### The problem
The entire listing, reproduced exactly and stripped of images, is the expected output.

*** Begin section ***

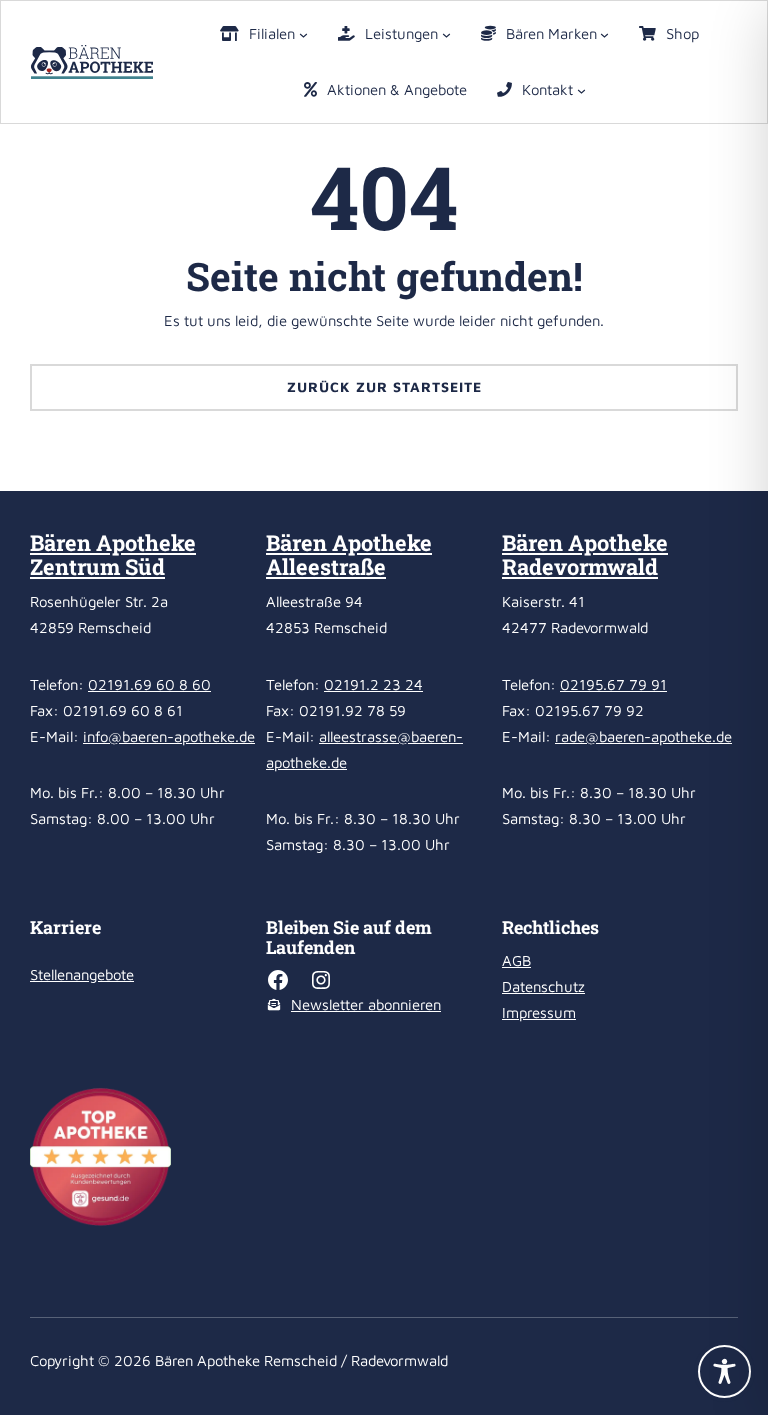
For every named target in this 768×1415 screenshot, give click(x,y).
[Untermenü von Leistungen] (446, 34)
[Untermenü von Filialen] (303, 34)
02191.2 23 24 (373, 684)
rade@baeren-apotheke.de (643, 736)
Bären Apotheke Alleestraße (349, 554)
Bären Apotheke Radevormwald (585, 554)
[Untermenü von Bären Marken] (604, 34)
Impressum (539, 1012)
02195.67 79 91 (613, 684)
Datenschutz (543, 986)
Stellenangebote (82, 974)
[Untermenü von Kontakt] (581, 90)
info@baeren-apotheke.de (169, 736)
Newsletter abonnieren (366, 1004)
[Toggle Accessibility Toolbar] (724, 1371)
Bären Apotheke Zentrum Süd (113, 554)
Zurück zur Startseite (384, 386)
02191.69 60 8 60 (149, 684)
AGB (516, 960)
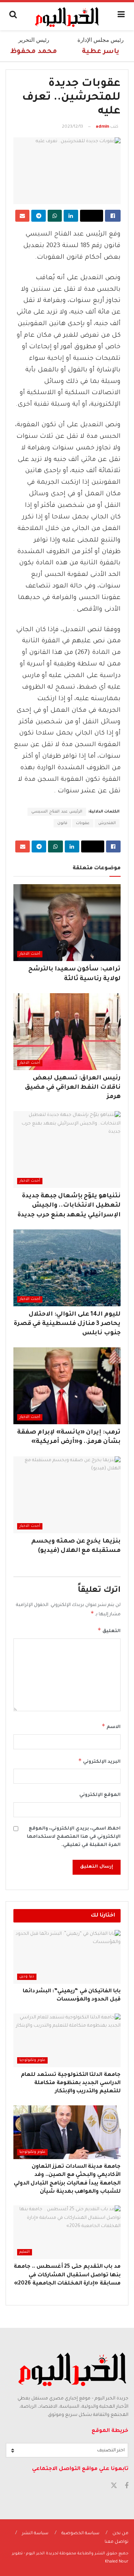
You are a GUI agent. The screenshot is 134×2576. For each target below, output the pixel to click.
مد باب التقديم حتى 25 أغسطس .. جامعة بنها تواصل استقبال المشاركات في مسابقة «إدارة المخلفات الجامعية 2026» (67, 2275)
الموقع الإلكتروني (100, 1795)
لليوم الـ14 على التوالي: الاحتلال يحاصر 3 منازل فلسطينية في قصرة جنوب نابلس (67, 1324)
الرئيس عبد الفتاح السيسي (56, 812)
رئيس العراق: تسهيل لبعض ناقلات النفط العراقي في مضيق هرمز (73, 1087)
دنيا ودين (26, 1977)
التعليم (24, 2252)
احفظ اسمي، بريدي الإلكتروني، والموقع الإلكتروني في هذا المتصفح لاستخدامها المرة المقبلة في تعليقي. (74, 1837)
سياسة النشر (35, 2533)
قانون (62, 823)
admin (102, 127)
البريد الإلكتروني (99, 1761)
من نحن (120, 2533)
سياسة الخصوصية (80, 2533)
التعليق (109, 1630)
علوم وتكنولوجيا (32, 2060)
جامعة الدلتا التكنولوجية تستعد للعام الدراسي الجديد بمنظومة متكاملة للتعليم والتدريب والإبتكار (71, 2083)
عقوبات (83, 823)
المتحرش (107, 823)
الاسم (111, 1726)
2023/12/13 (72, 127)
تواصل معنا (116, 2542)
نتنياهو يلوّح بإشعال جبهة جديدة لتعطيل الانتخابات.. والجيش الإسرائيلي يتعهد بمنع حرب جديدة (69, 1205)
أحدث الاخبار (29, 954)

*** End section ***

### Written answer
For every named target in this 768×1415 screenshot, give click(x,y).
[Untermenü von Leistungen] (446, 34)
[Untermenü von Filialen] (303, 34)
02191.2 23 24 (373, 684)
rade@baeren-apotheke.de (643, 736)
Bären Apotheke Alleestraße (349, 554)
Bären Apotheke Radevormwald (585, 554)
[Untermenü von Bären Marken] (604, 34)
Impressum (539, 1012)
02195.67 79 91 (613, 684)
Datenschutz (543, 986)
Stellenangebote (82, 974)
[Untermenü von Kontakt] (581, 90)
info@baeren-apotheke.de (169, 736)
Newsletter abonnieren (366, 1004)
[Toggle Accessibility Toolbar] (724, 1371)
Bären Apotheke Zentrum Süd (113, 554)
Zurück zur Startseite (384, 386)
02191.69 60 8 60 (149, 684)
AGB (516, 960)
You are a GUI agent. The screenshot is 134×2576. For each target below, output the pixel to click.
مد باب التقديم حتى 25 أغسطس .. جامعة بنها تواصل استقبال المشاركات في مسابقة «إدارة المخلفات الجامعية 2026» (67, 2275)
الموقع الإلكتروني (100, 1795)
لليوم الـ14 على التوالي: الاحتلال يحاصر 3 منازل فلسطينية في قصرة جنوب نابلس (67, 1324)
الرئيس عبد الفتاح السيسي (56, 812)
رئيس العراق: تسهيل لبعض ناقلات النفط العراقي في مضيق هرمز (73, 1087)
دنيا ودين (26, 1977)
التعليم (24, 2252)
احفظ اسمي، بريدي الإلكتروني، والموقع الإلكتروني في هذا المتصفح لاستخدامها المرة المقبلة في تعليقي. (74, 1837)
سياسة النشر (35, 2533)
قانون (62, 823)
admin (102, 127)
البريد الإلكتروني (99, 1761)
من نحن (120, 2533)
سياسة الخصوصية (80, 2533)
التعليق (109, 1630)
علوم وتكنولوجيا (32, 2060)
جامعة الدلتا التكنولوجية تستعد للعام الدراسي الجديد بمنظومة متكاملة للتعليم والتدريب والإبتكار (71, 2083)
عقوبات (83, 823)
المتحرش (107, 823)
الاسم (111, 1726)
2023/12/13 (72, 127)
تواصل معنا (116, 2542)
نتنياهو يلوّح بإشعال جبهة جديدة لتعطيل الانتخابات.. والجيش الإسرائيلي يتعهد بمنع حرب جديدة (69, 1205)
أحدث الاخبار (29, 954)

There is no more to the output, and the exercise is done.